1.3. Related work A Recent initiative in logo recognition uses deep neural networks, which offer superior performance with end to end pipeline automation, i.e. from image and logo identification to recognition. Multiple methods for object detection using CNNs have been presented this recent year. The Region-Based Convolutional Neural Network (R-CNN) [36,60] is an architecture that locates and classifies multiple objects by combining a CNN and an external region proposal method. A region proposal method is an algorithm that outputs a set of regions of interest, typically defined with bounding boxes. A commonly used region proposal method is Selective Search. This algorithm proposes regions of interest by using similarity measures based on color and visual features. R-CNN method crops and resize each region of interest and classifies them using a CNN. The original architecture uses a CNN with five convolutional layers and two fully connected layers, although any CNN classifier can be used.
In [10], they used a method for coding and indexing the relative spatial arrangement of local characteristics in logo images. Logo identification techniques include detection devices and base profiles or the use of CNN networks for various tasks. The problem is that logos can appear in any position, scale, angle on any image, background or advertising surface and then for one specific brand, there exist various logo types (example: old and new Adidas logo).
In [49], it shows The Fast-RCNN achieves near real-time rates using very deep networks, but ignoring the time spent on region proposals order. Fast RCNN provides the fastest characteristics for general object detection, but not impressive performance when logo is detected.

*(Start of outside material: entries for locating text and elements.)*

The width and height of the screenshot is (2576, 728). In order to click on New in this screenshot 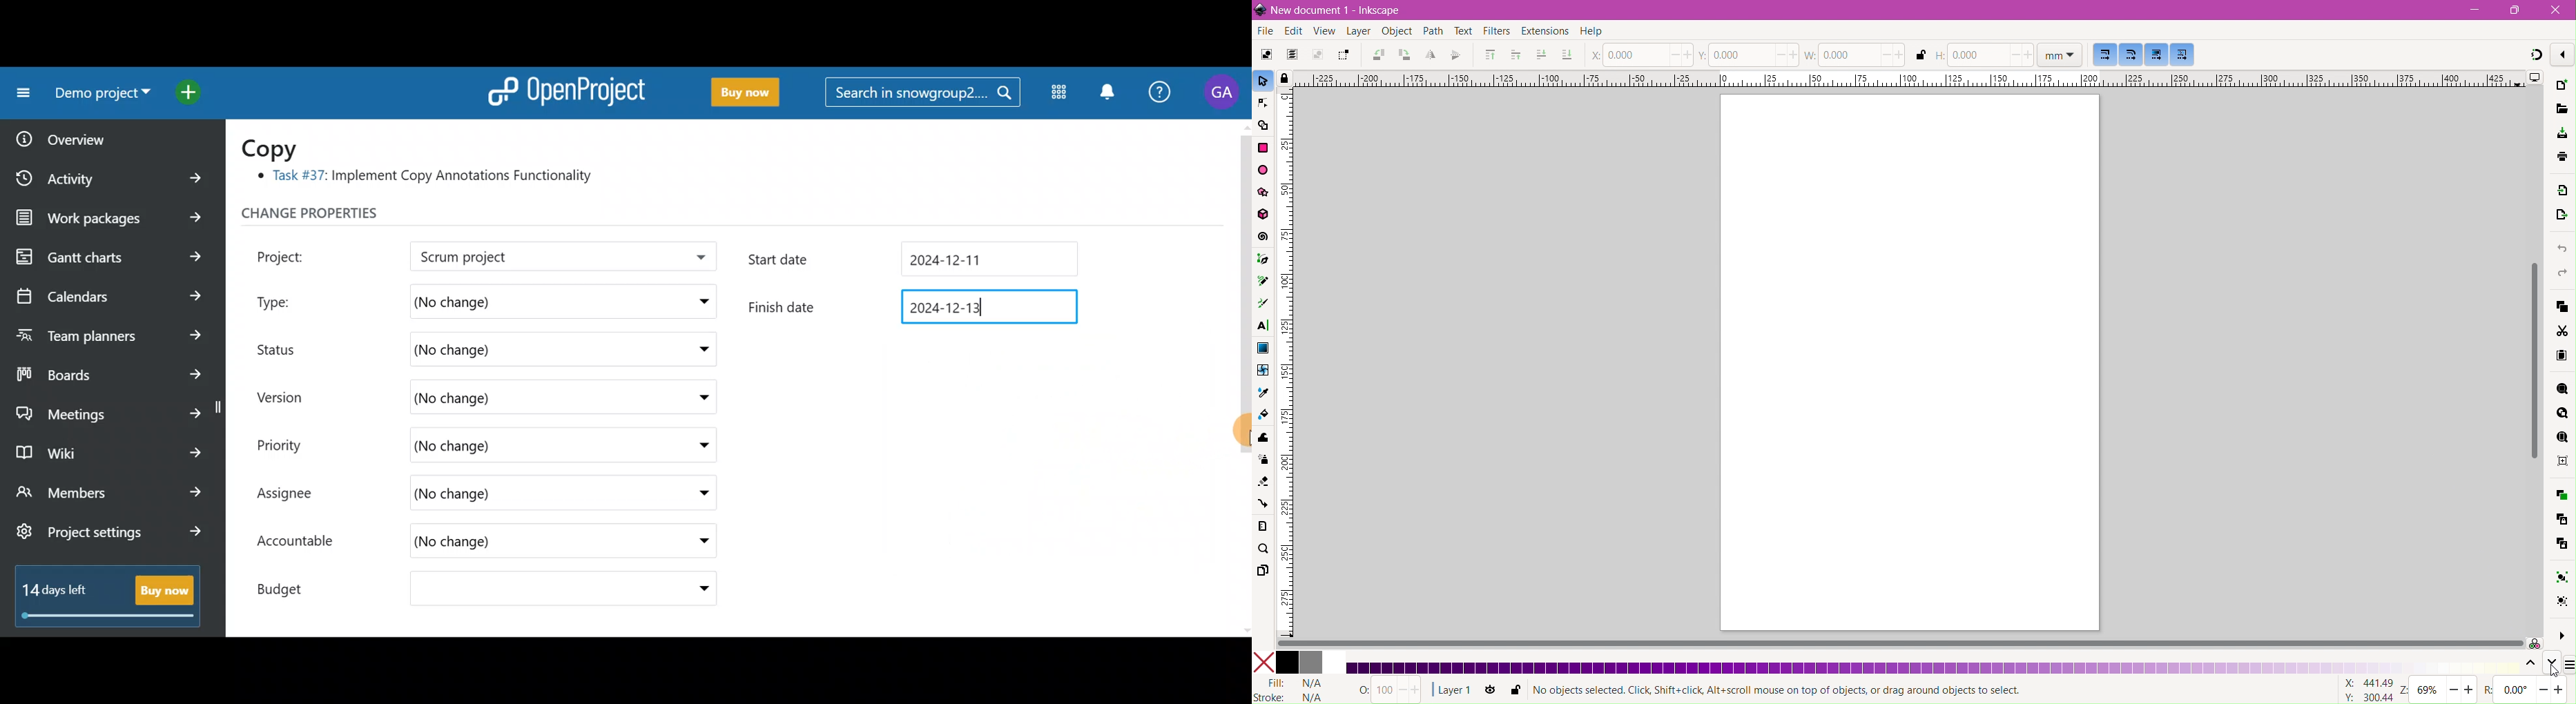, I will do `click(2561, 86)`.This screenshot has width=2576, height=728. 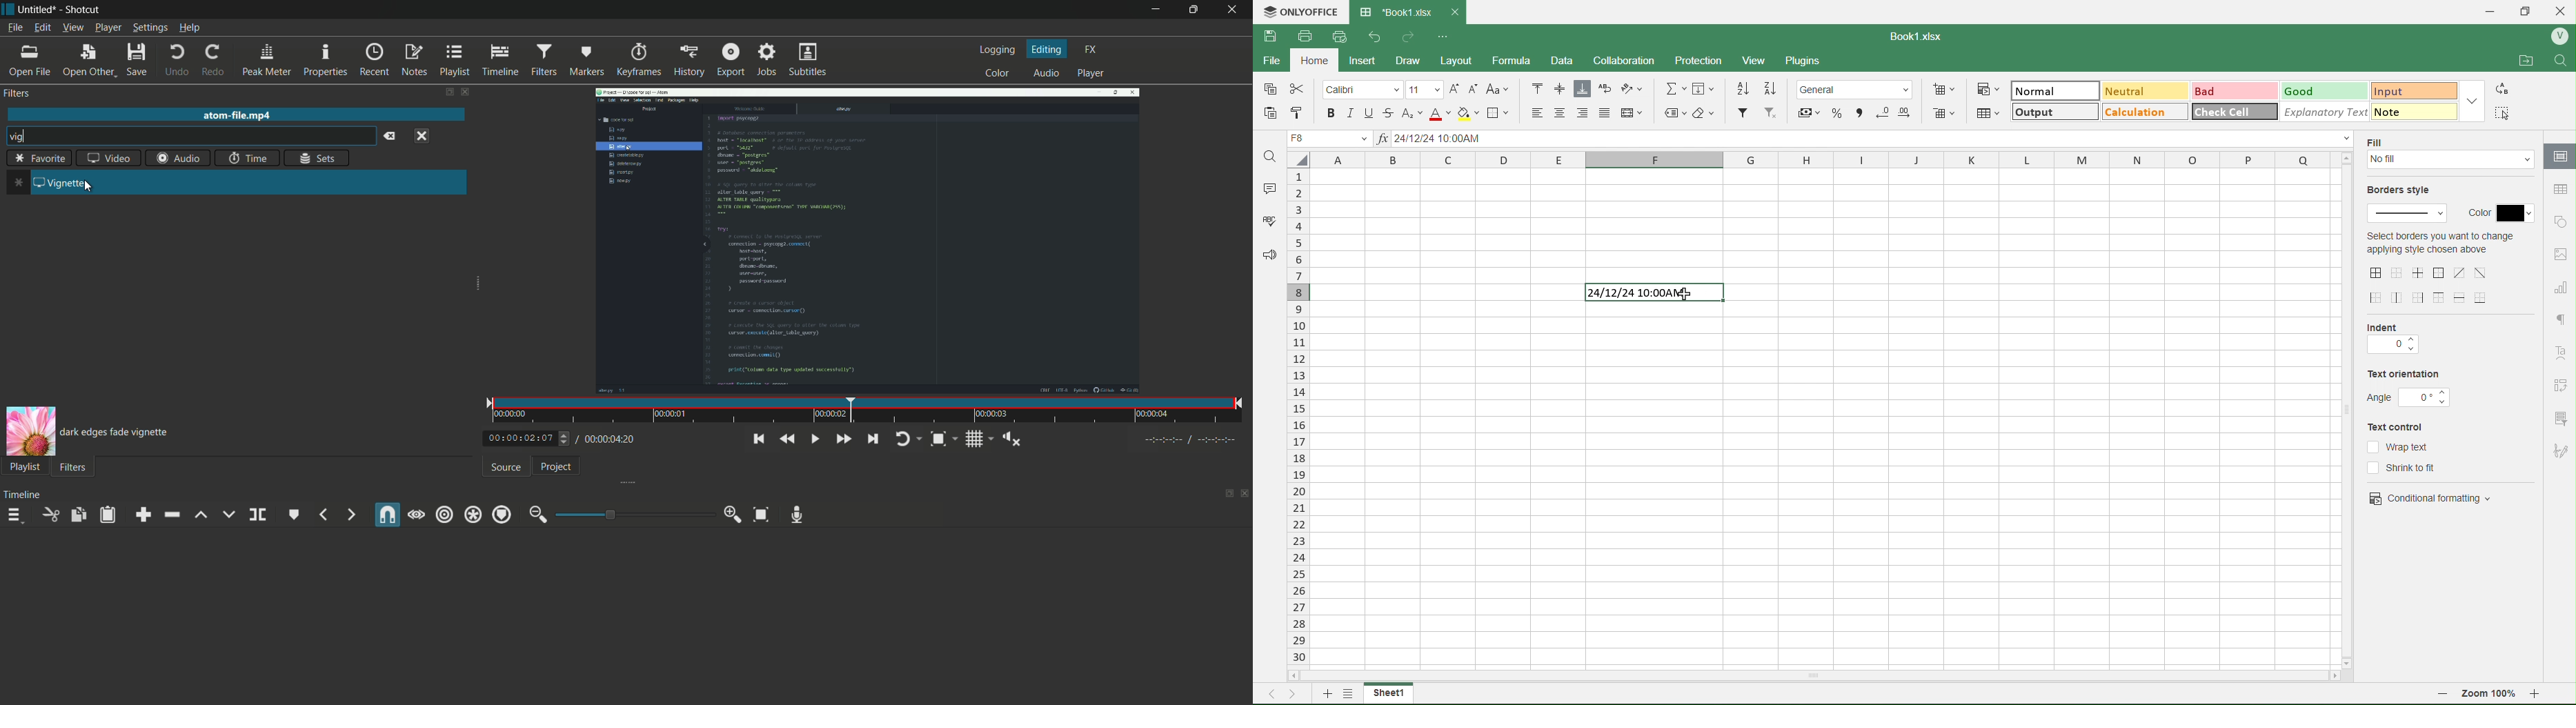 I want to click on total time, so click(x=605, y=439).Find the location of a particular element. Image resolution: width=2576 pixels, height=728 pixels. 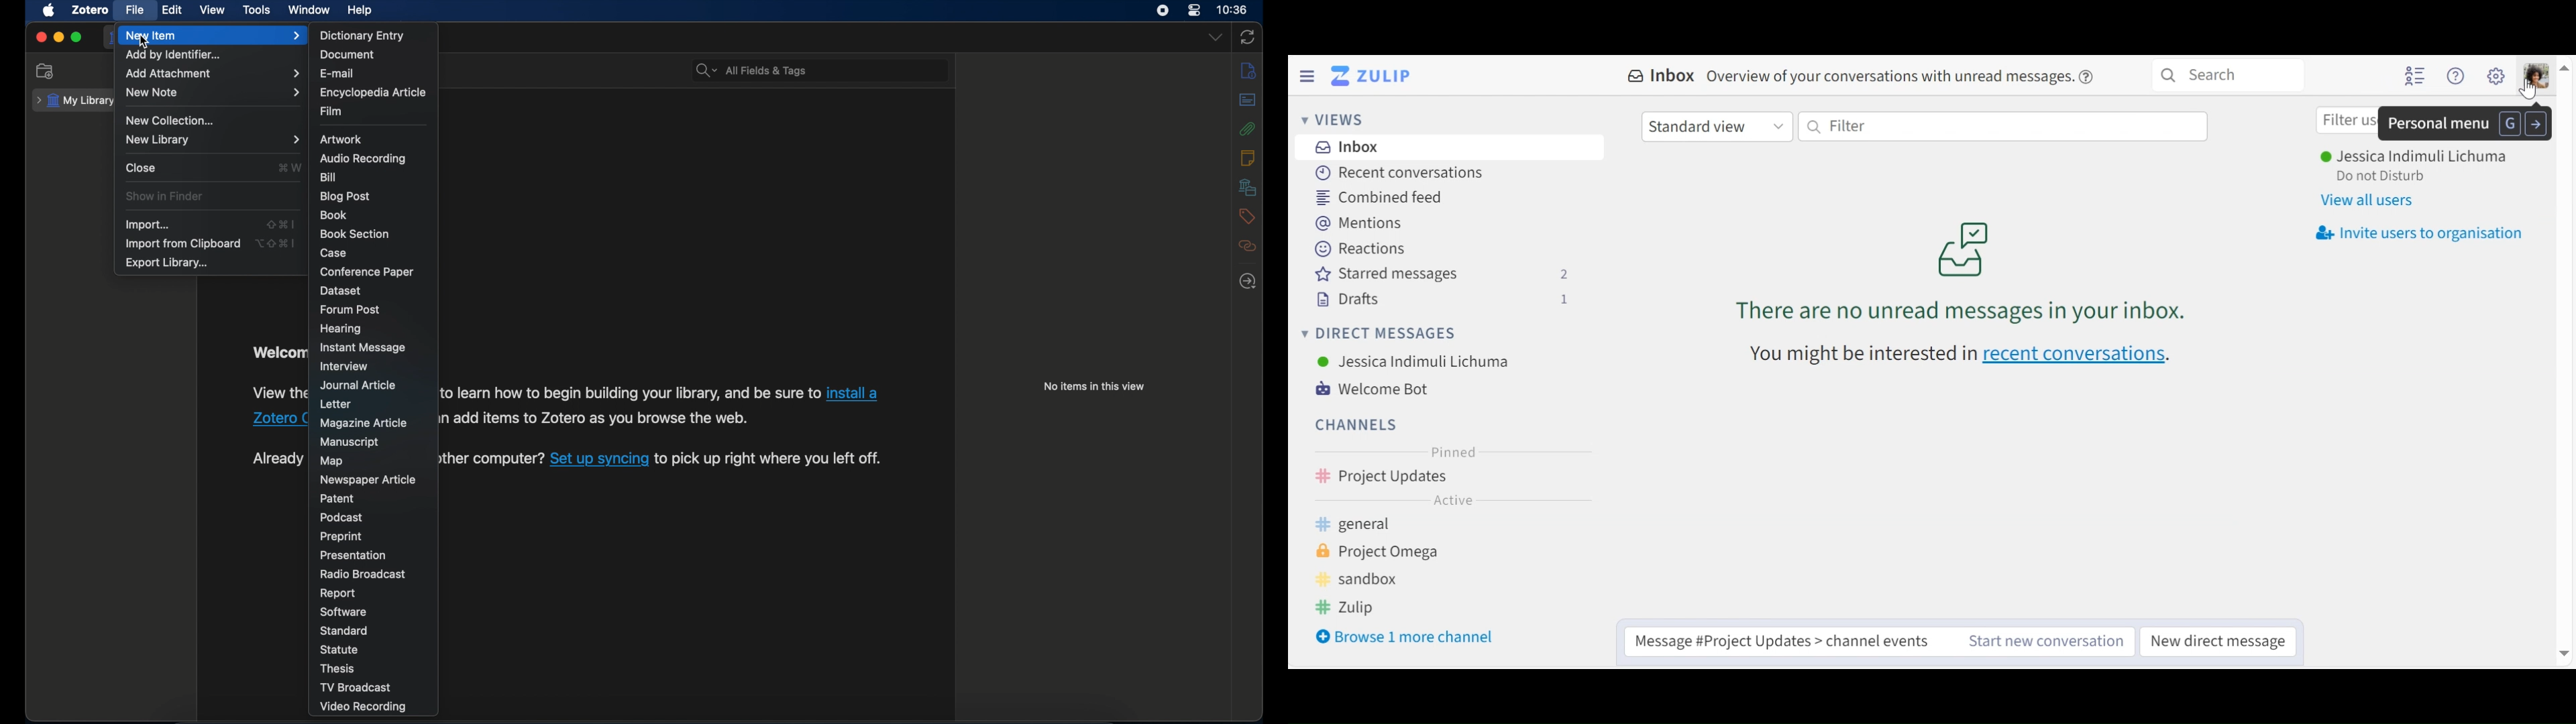

zotero is located at coordinates (90, 10).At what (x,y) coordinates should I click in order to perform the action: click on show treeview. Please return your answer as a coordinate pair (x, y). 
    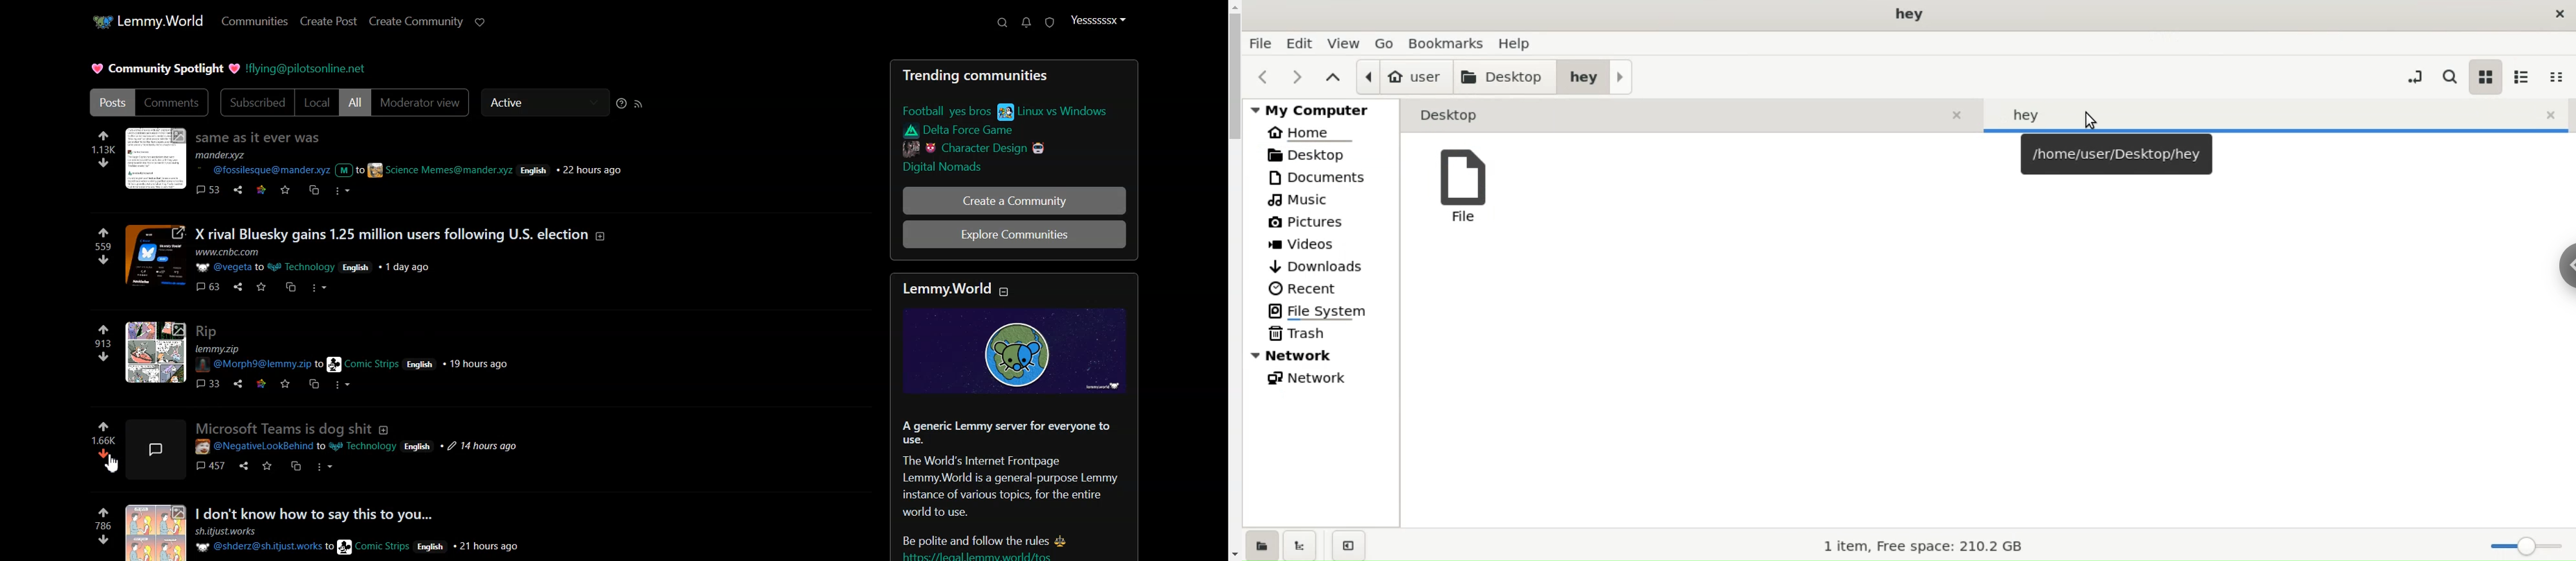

This can be improved by adapting the parameter and modifying the algorithm [50]. This has a negative effect on the overall speed of the Fast RCNN. To handle this disadvantage, the faster RCNN divides the CNN computation between the RPN and the detection network Fast RCNN. The Fast RCNN provides a mechanism for the region proposal that doesn’t have any cost. The RPN generates proposals that act as elements of focus for a shared feature map. The Fast-RCNN achieves near real-time rates using very deep networks, but ignoring the time spent on region proposals order
Many other object detection algorithms, including the previous ones described, output several overlapping bounding boxes. In order to merge them, the Non-Maximum Suppression (NMS) algorithm is used. NMS removes a bounding box if it largely overlaps with another bounding box of the same class with a higher confidence score. New methods for object detection based on deep learning are constantly appearing. Some of them include: Single Shot Detector (SSD) [30] or You Only Look Once (YOLO) [8] and YOLOv2 [48]. This method typically provides faster performance than Faster R-CNN but obtains a lower accuracy. YOLO is a recent, unified CNN based object detection model, proposed by Joseph et. in 2016. It explores using a single network to predict both objects' positions and class scores at one time. The motivation is to reframe the detection problem as a regression problem, which regresses from the input image directly to class probabilities and locations. Benefit from the unified design, YOLO's detection speed is many times faster than other state-of-the-art methods.